Finance minister praises EU consensus on budgetary rules

  • Lusa
  • 16 March 2022

Finance minister João Leão announced that there was a "consensus" among the 27 on reassessing the reactivation of the budgetary discipline rules in 2023.

Portugal’s finance minister said on Tuesday there was a “consensus” among the 27 on reassessing, in May, the reactivation of the budgetary discipline rules in 2023 and said Portugal considered its suspension for another year would be “prudent”.

“It is important in this context to keep budgetary policy agile and flexible, and therefore the note that was left is that, as the Portuguese government wanted, in May the question of whether or not to keep the escape clause that keeps the rules suspended for another year will be back on the table,” he said, after a meeting of European Union finance ministers (Ecofin Council) in Brussels.
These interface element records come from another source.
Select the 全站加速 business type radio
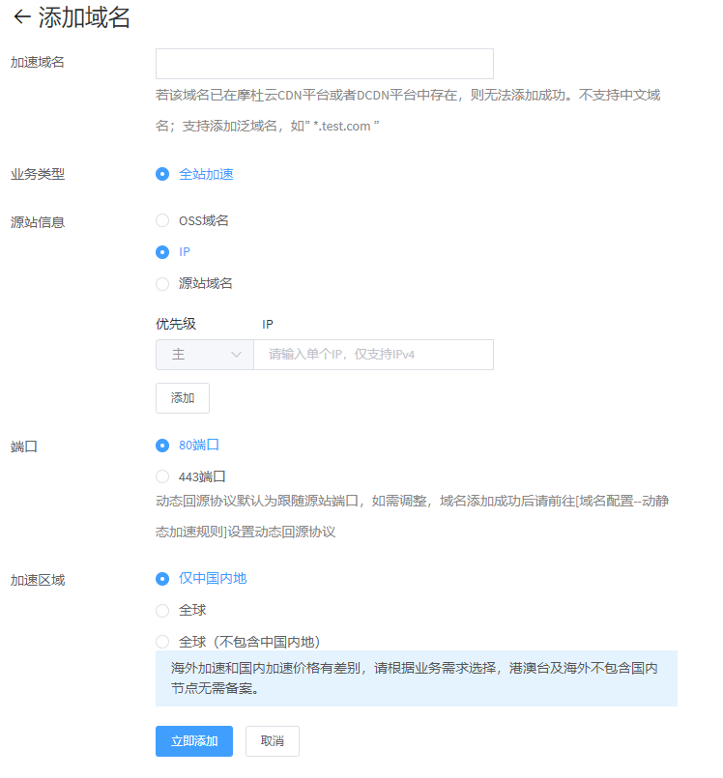This screenshot has height=778, width=723. pos(162,175)
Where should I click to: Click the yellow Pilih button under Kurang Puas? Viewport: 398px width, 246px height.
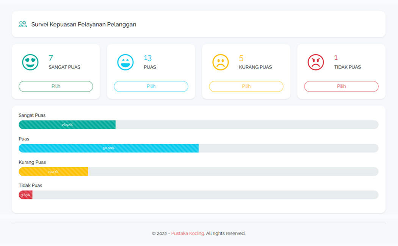pos(246,86)
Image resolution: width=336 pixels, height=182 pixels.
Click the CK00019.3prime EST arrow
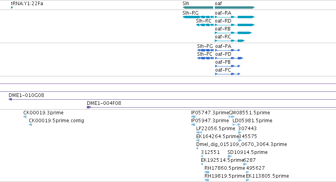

Recalling that “the budgetary rules have been suspended for three years now, between 2020 and 2022,” and “they were supposed to be back in force in 2023,” Leão said that “there is a consensus that we should ponder to understand whether or not it is worth keeping the rules suspended for another year, in May.”

The minister said that there was “consensus that nobody was opposed to putting the issue back on the table in May and considering keeping the budgetary rules suspended for another year.”

“Several countries were in favour. Many said there was still a great deal of uncertainty and that we needed to wait for the spring package [of the European semester of economic policy coordination] and the assessment of the macroeconomic situation to understand” whether or not it was justified to keep the Stability and Growth Pact rules suspended until 2024.

Leão said it was prudent to make “this assessment, because the effects of the crisis are very uncertain”, and that Portugal’s starting position was to agree with maintaining the suspension of the rules for another year.

“Portugal pointed out that, as far as we are concerned, we think it would be prudent to return to the end of the suspension of the rules because we are in a context of great uncertainty and the European economy is supposed to have the capacity to react to this crisis and not jeopardise the economic recovery because of a decision to resume the rules too soon,” he said.

“So Portugal remains with a favourable position. We think that at this stage, in which not only are we still recovering from the pandemic crisis, [as] we have the impact of the crisis in Ukraine, at the same time we have a situation from the point of view of the policy of the European Central Bank [ECB] quite demanding, because, with such high inflation, the ECB may have less margin to help the economy at this stage. It is, therefore, one more reason for there to be margin for countries to have the capacity to respond to the effects of the crisis,” he said.

Asked whether the extension of the escape clause for another year might not meet with resistance from “northern hawks” – member states with more rigid and conservative positions in terms of economic and fiscal policies – João Leão said that “at this stage, there is an openness on everyone’s part for it to be put back on the table, and no one has opposed it”, but admitted that “in May this discussion will be more difficult or more demanding”.

In early March, at the presentation of the budgetary policy guidelines for next year, the European Commission admitted that the military invasion of Ukraine by Russia would have economic consequences in Europe that are difficult to quantify at this stage and could call into question the announced return to budgetary discipline rules in 2023.

After the EU executive recently ruled out the possibility of extending the temporary suspension of the Stability and Growth Pact (SGP) rules beyond 2022, which was activated two years ago because of Covid-19. On 2 March, it admitted for the first time that “because of the current uncertainty” caused by the war in Ukraine, it would need to “reassess the expected deactivation of the escape clause” next year.

Brussels acknowledged that the war and possible Russian retaliation to the sanctions imposed by the EU and their rebound effect would have “a negative impact on growth, with repercussions on financial markets, further pressure on energy prices, more persistent supply chain bottlenecks and confidence effects”.

The budgetary discipline rules were relaxed precisely two years ago, in March 2020, to allow member states to react quickly and adopt emergency measures to mitigate the unprecedented economic and social impact of the Covid-19 crisis. Its deactivation was scheduled for 2023 because of the gradual economic recovery, now again jeopardised by the war launched by Russia.